• _REQUIRED ACTION_: Copy out the data below, all of it, exactly.

• _ENTRIES SHOWN_:
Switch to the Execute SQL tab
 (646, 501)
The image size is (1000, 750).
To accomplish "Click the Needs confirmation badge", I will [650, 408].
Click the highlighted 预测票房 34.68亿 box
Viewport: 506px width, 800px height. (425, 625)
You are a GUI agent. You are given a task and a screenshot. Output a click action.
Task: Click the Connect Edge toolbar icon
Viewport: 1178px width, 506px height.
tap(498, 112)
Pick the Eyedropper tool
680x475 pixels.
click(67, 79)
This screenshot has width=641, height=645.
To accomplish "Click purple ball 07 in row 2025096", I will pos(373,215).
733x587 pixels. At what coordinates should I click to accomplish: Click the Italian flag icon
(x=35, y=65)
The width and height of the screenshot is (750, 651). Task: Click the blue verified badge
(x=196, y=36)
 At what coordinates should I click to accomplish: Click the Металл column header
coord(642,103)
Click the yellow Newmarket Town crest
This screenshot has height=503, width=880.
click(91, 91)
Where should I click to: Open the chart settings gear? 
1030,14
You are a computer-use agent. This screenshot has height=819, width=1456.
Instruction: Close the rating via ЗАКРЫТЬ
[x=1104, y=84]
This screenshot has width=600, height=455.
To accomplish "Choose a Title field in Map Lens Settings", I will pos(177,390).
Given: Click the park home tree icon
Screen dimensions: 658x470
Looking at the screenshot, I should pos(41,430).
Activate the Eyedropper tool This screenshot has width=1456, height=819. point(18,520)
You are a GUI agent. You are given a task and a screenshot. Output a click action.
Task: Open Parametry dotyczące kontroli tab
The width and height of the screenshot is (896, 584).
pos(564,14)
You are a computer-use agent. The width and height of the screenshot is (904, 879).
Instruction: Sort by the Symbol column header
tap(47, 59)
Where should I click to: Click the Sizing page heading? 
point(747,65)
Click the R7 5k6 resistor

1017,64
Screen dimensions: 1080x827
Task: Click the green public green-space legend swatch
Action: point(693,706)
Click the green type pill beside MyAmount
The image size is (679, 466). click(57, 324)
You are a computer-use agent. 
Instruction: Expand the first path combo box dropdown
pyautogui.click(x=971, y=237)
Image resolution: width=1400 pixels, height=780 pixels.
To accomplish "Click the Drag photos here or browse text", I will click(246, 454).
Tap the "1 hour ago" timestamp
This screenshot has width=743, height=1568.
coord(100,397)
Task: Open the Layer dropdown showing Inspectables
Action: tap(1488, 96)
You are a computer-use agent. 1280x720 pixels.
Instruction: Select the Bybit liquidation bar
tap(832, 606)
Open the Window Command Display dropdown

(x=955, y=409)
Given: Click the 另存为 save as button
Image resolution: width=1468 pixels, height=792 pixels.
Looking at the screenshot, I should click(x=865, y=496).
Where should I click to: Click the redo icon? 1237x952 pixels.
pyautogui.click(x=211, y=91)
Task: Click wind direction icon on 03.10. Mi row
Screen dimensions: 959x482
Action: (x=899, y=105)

• _PROBLEM SOLUTION_:
Switch to the Execute SQL tab
 (646, 501)
The image size is (1000, 750).
To accomplish "Click the Needs confirmation badge", I will [650, 408].
Click the highlighted 预测票房 34.68亿 box
Viewport: 506px width, 800px height. (425, 625)
You are a GUI agent. You are given a task and a screenshot. Output a click action.
Task: Click the Connect Edge toolbar icon
Viewport: 1178px width, 506px height.
tap(498, 112)
Pick the Eyedropper tool
680x475 pixels.
click(67, 79)
This screenshot has width=641, height=645.
To accomplish "Click purple ball 07 in row 2025096", I will pos(373,215).
733x587 pixels. At what coordinates should I click to accomplish: Click the Italian flag icon
(x=35, y=65)
The width and height of the screenshot is (750, 651). Task: Click the blue verified badge
(x=196, y=36)
 At what coordinates should I click to accomplish: Click the Металл column header
coord(642,103)
Click the yellow Newmarket Town crest
This screenshot has height=503, width=880.
click(91, 91)
Where should I click to: Open the chart settings gear? 
1030,14
You are a computer-use agent. This screenshot has height=819, width=1456.
Instruction: Close the rating via ЗАКРЫТЬ
[x=1104, y=84]
This screenshot has width=600, height=455.
To accomplish "Choose a Title field in Map Lens Settings", I will pos(177,390).
Given: Click the park home tree icon
Screen dimensions: 658x470
Looking at the screenshot, I should pos(41,430).
Activate the Eyedropper tool This screenshot has width=1456, height=819. point(18,520)
You are a GUI agent. You are given a task and a screenshot. Output a click action.
Task: Open Parametry dotyczące kontroli tab
The width and height of the screenshot is (896, 584).
pos(564,14)
You are a computer-use agent. The width and height of the screenshot is (904, 879).
Instruction: Sort by the Symbol column header
tap(47, 59)
Where should I click to: Click the Sizing page heading? 
point(747,65)
Click the R7 5k6 resistor

1017,64
Screen dimensions: 1080x827
Task: Click the green public green-space legend swatch
Action: point(693,706)
Click the green type pill beside MyAmount
The image size is (679, 466). click(57, 324)
You are a computer-use agent. 
Instruction: Expand the first path combo box dropdown
pyautogui.click(x=971, y=237)
Image resolution: width=1400 pixels, height=780 pixels.
To accomplish "Click the Drag photos here or browse text", I will click(246, 454).
Tap the "1 hour ago" timestamp
This screenshot has width=743, height=1568.
coord(100,397)
Task: Open the Layer dropdown showing Inspectables
Action: tap(1488, 96)
You are a computer-use agent. 1280x720 pixels.
Instruction: Select the Bybit liquidation bar
tap(832, 606)
Open the Window Command Display dropdown

(x=955, y=409)
Given: Click the 另存为 save as button
Image resolution: width=1468 pixels, height=792 pixels.
Looking at the screenshot, I should click(x=865, y=496).
Where should I click to: Click the redo icon? 1237x952 pixels.
pyautogui.click(x=211, y=91)
Task: Click wind direction icon on 03.10. Mi row
Screen dimensions: 959x482
Action: (x=899, y=105)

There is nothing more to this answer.